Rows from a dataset
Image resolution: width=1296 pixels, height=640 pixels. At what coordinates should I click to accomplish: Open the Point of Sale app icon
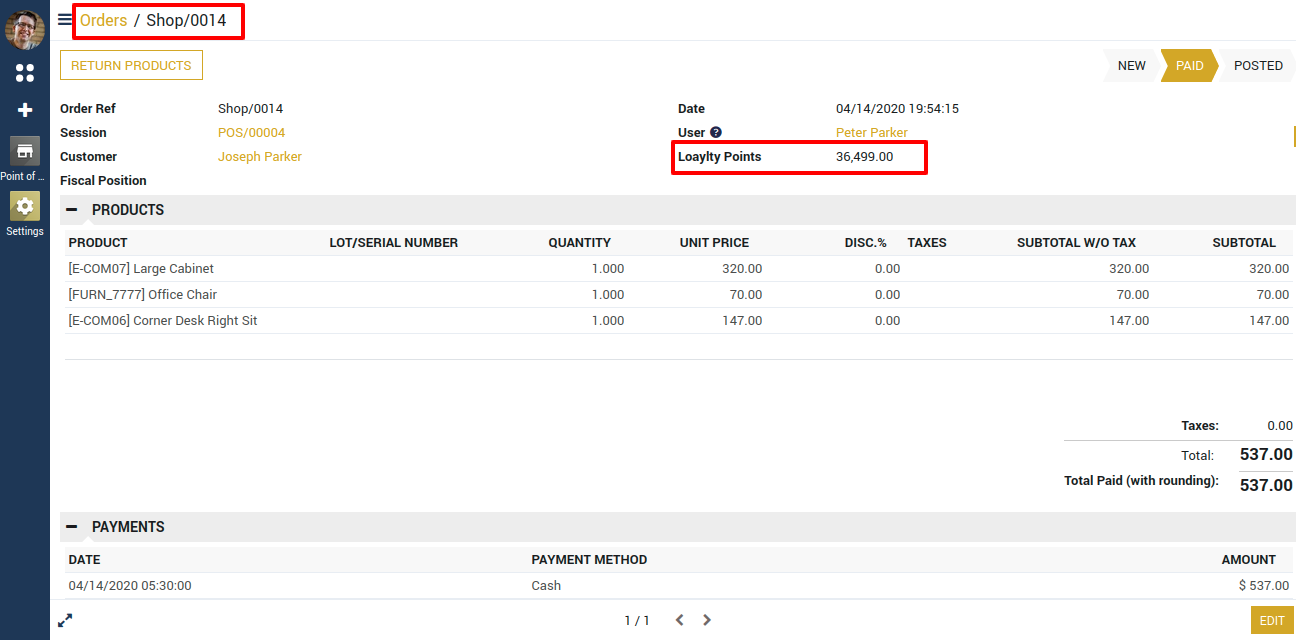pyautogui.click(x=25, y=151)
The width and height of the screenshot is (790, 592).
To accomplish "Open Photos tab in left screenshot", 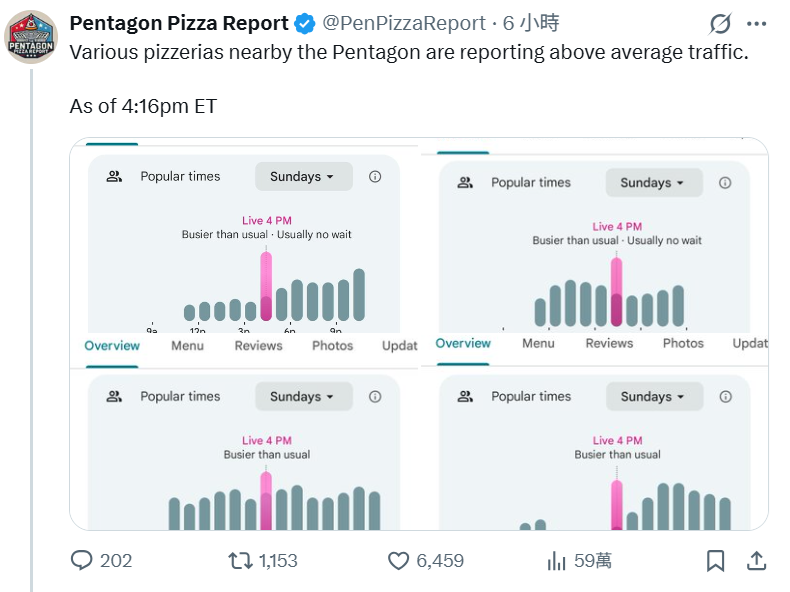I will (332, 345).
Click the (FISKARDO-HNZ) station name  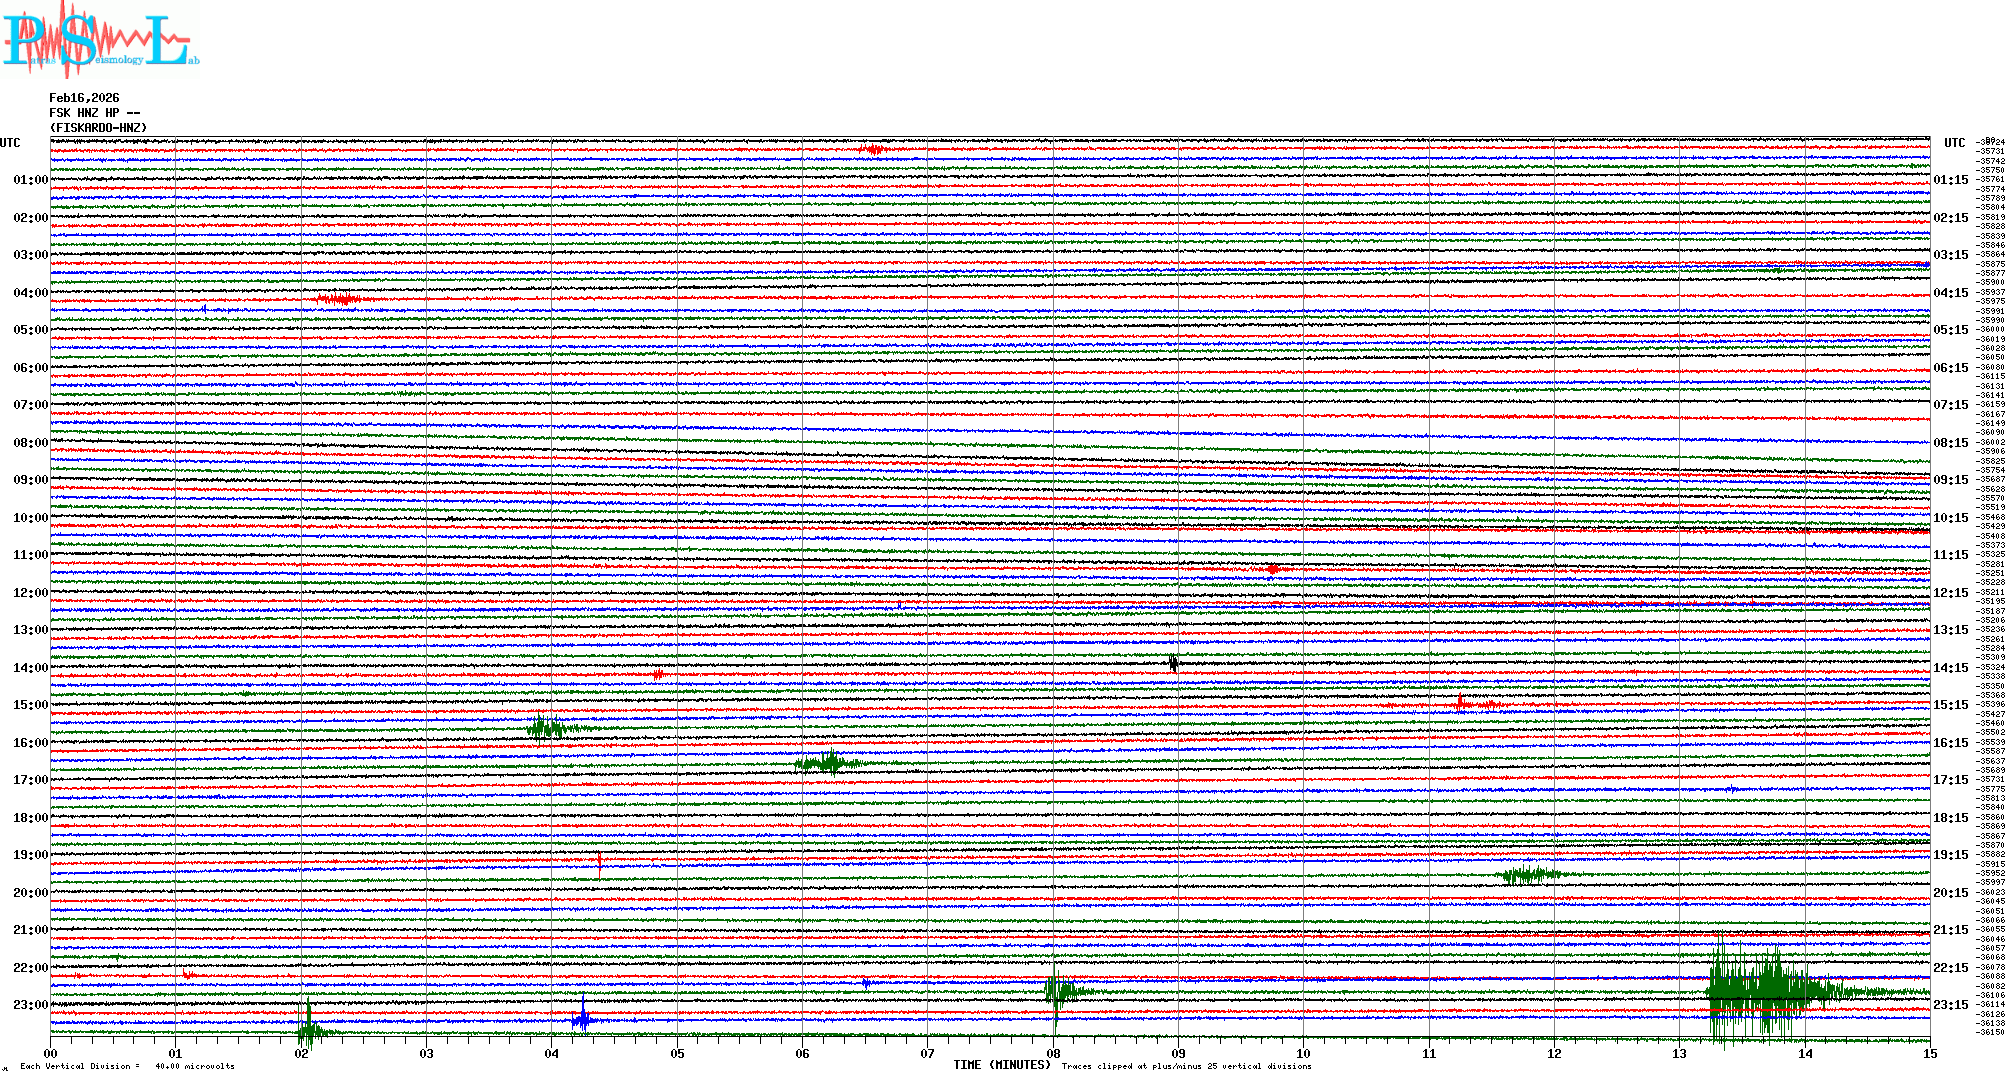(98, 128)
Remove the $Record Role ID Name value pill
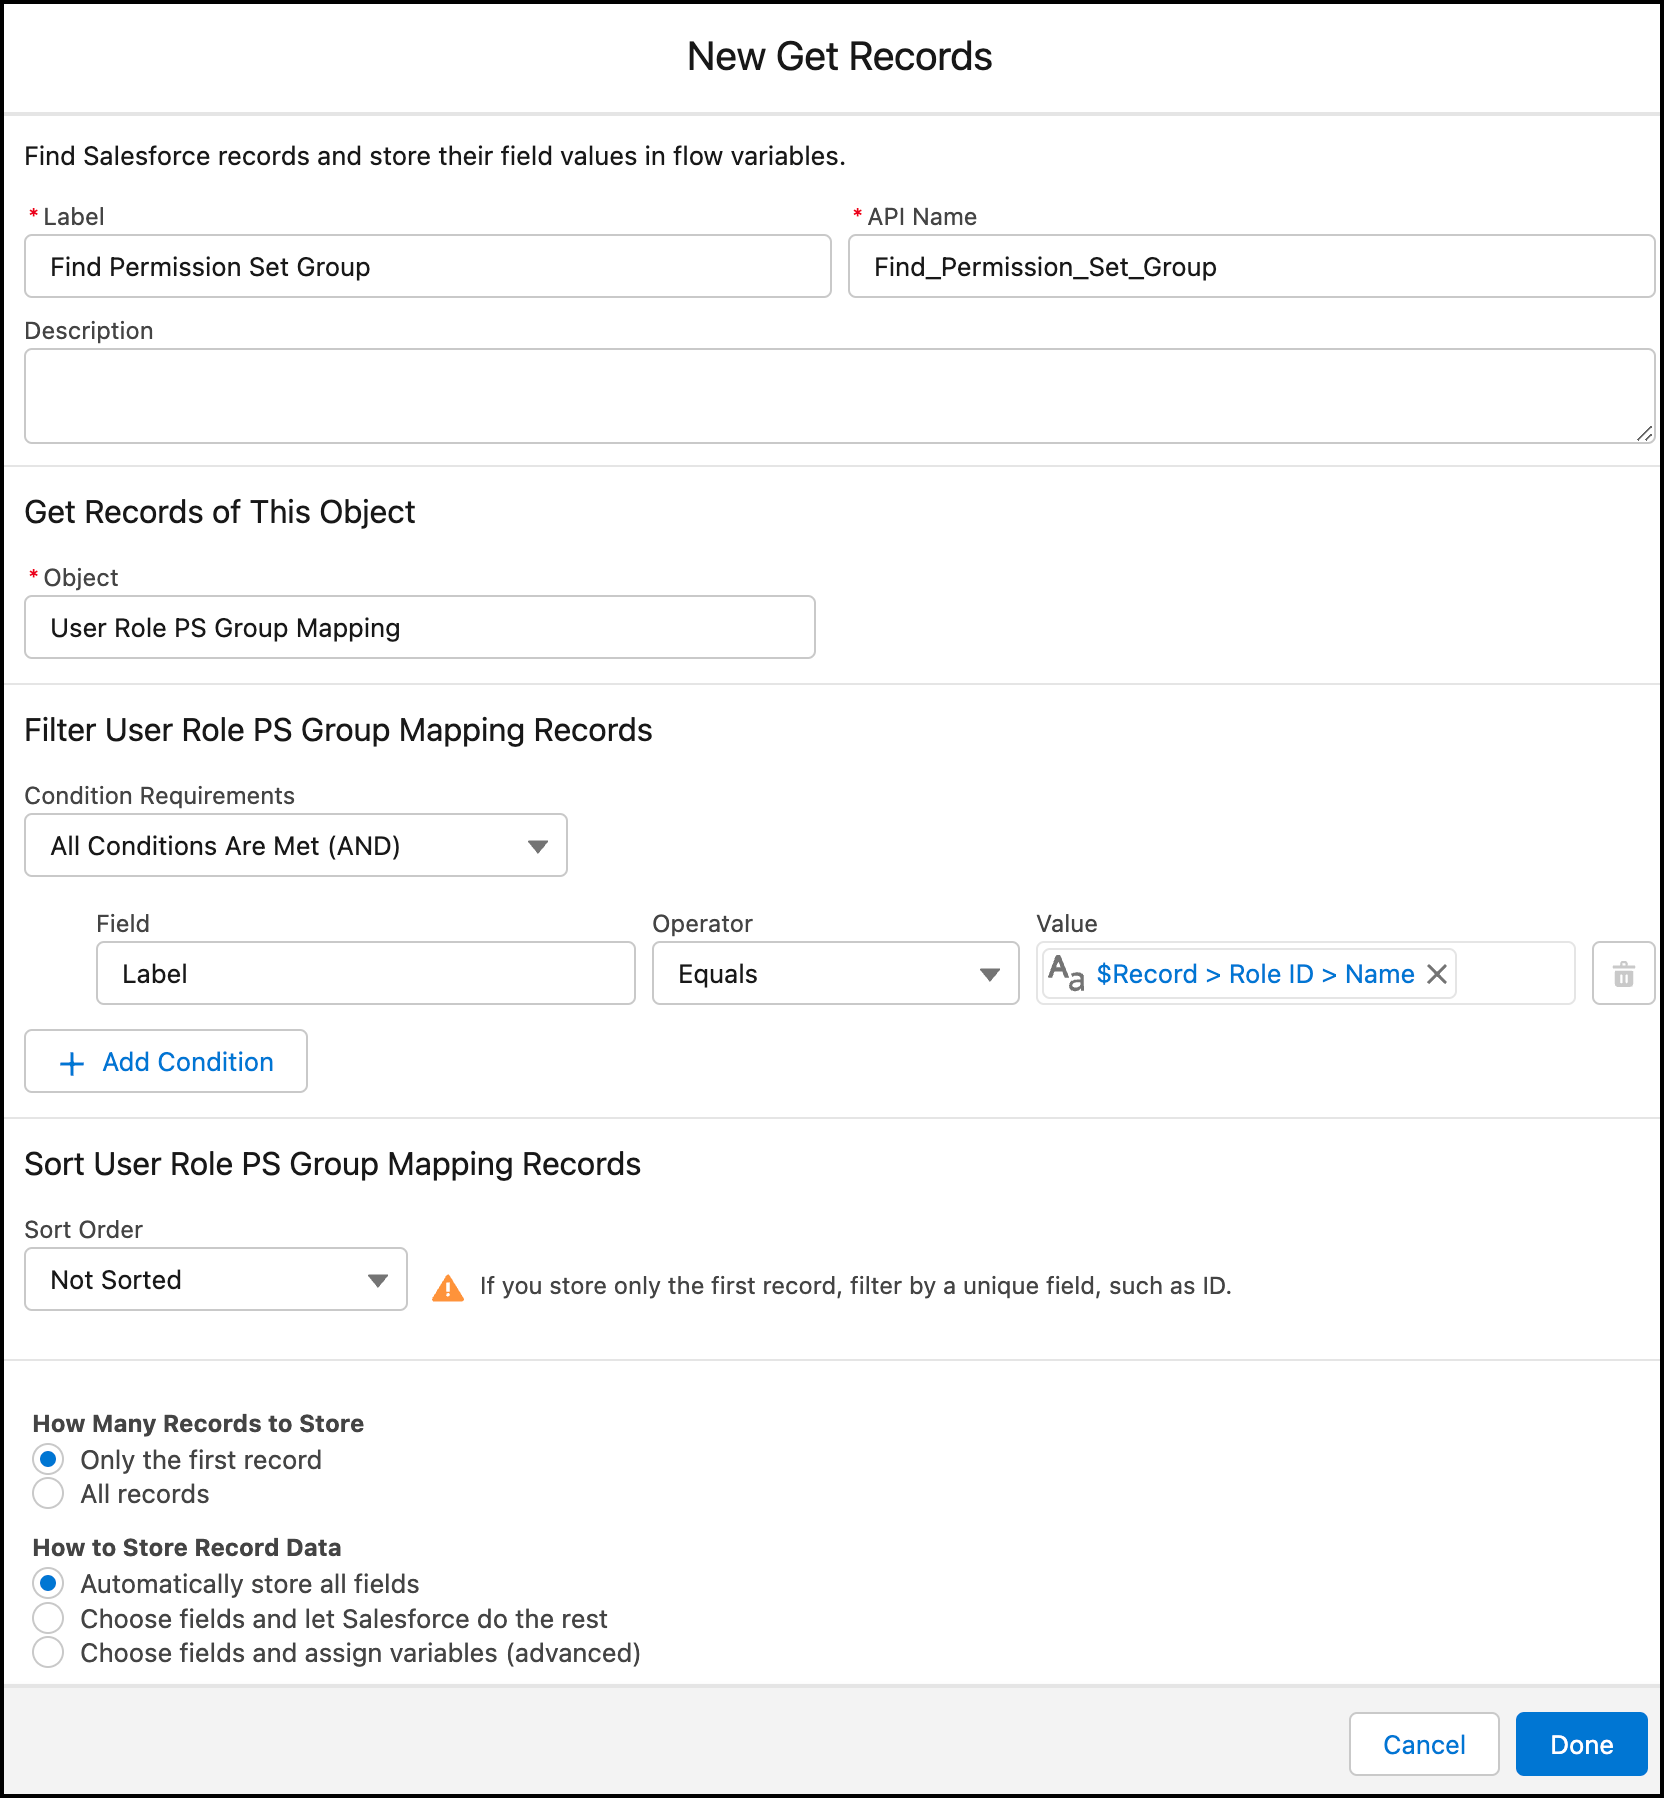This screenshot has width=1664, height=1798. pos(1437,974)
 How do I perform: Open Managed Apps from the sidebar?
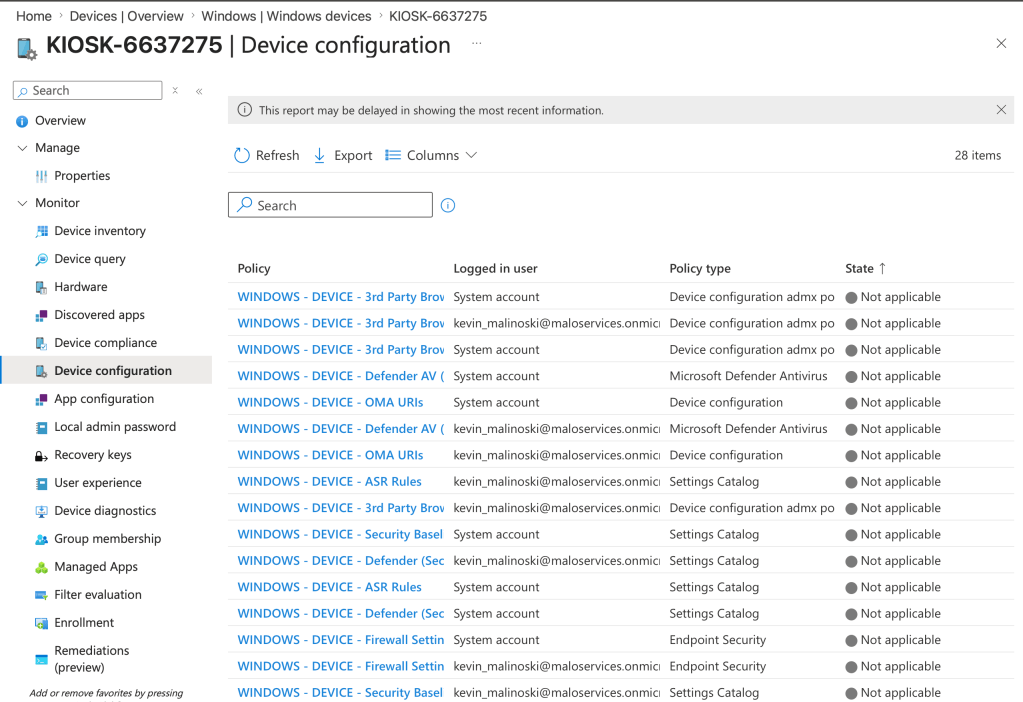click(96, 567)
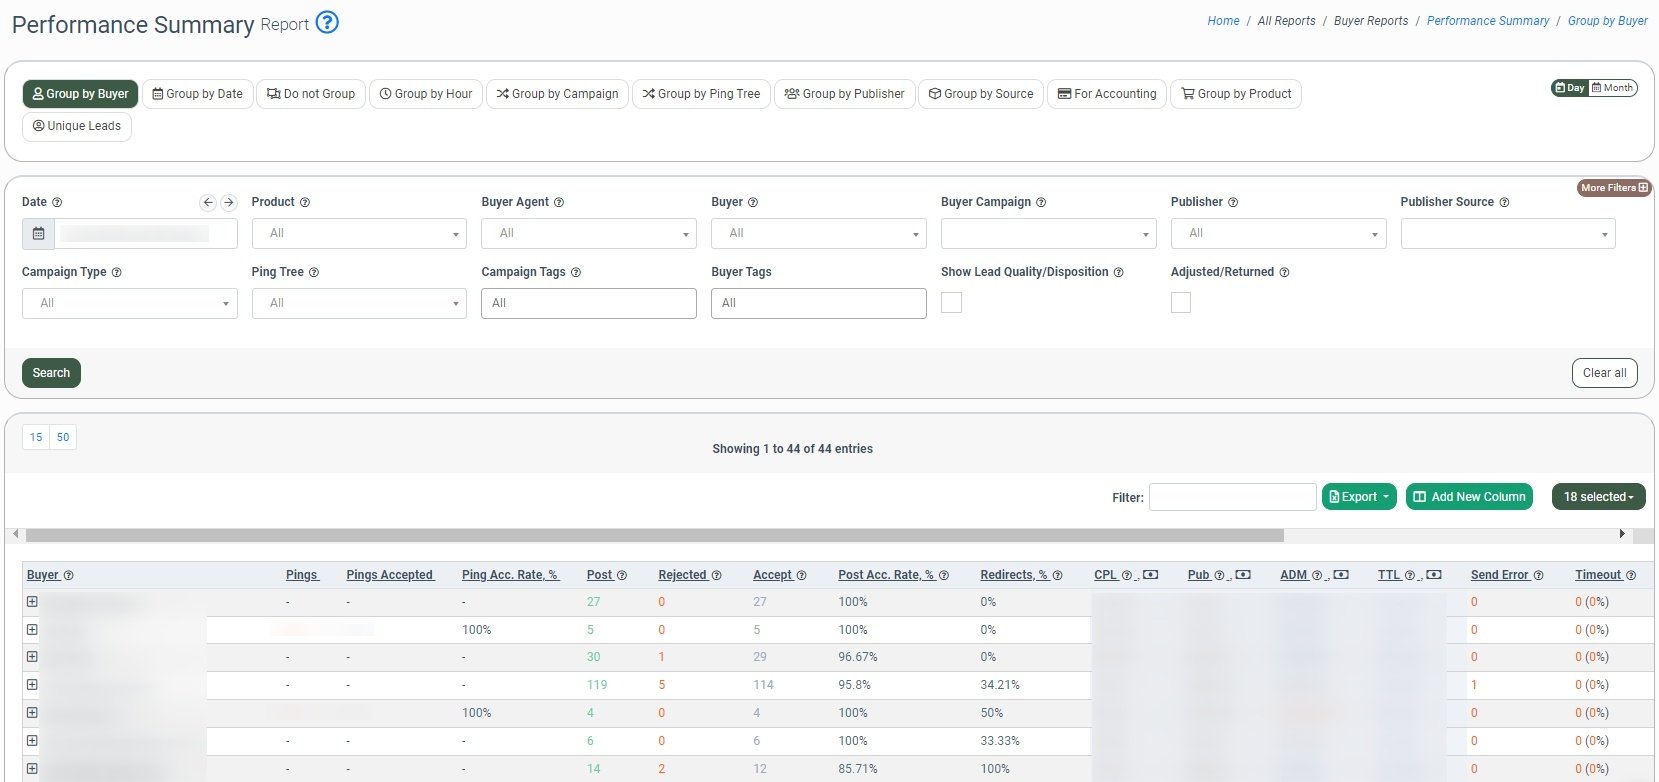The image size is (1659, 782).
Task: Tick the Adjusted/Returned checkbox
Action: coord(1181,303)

* REQUEST *
Copy the entries from the line containing "How do I perform: Open" through the end of the entries, changing "sidebar" to "left panel" and keeping everything else as it is. Leave the pictures out of your copy.

* EXPECTED ANSWER *
 How do I perform: Open Managed Apps from the left panel?
click(96, 567)
The image size is (1659, 782).
Task: Tick the Adjusted/Returned checkbox
Action: coord(1181,303)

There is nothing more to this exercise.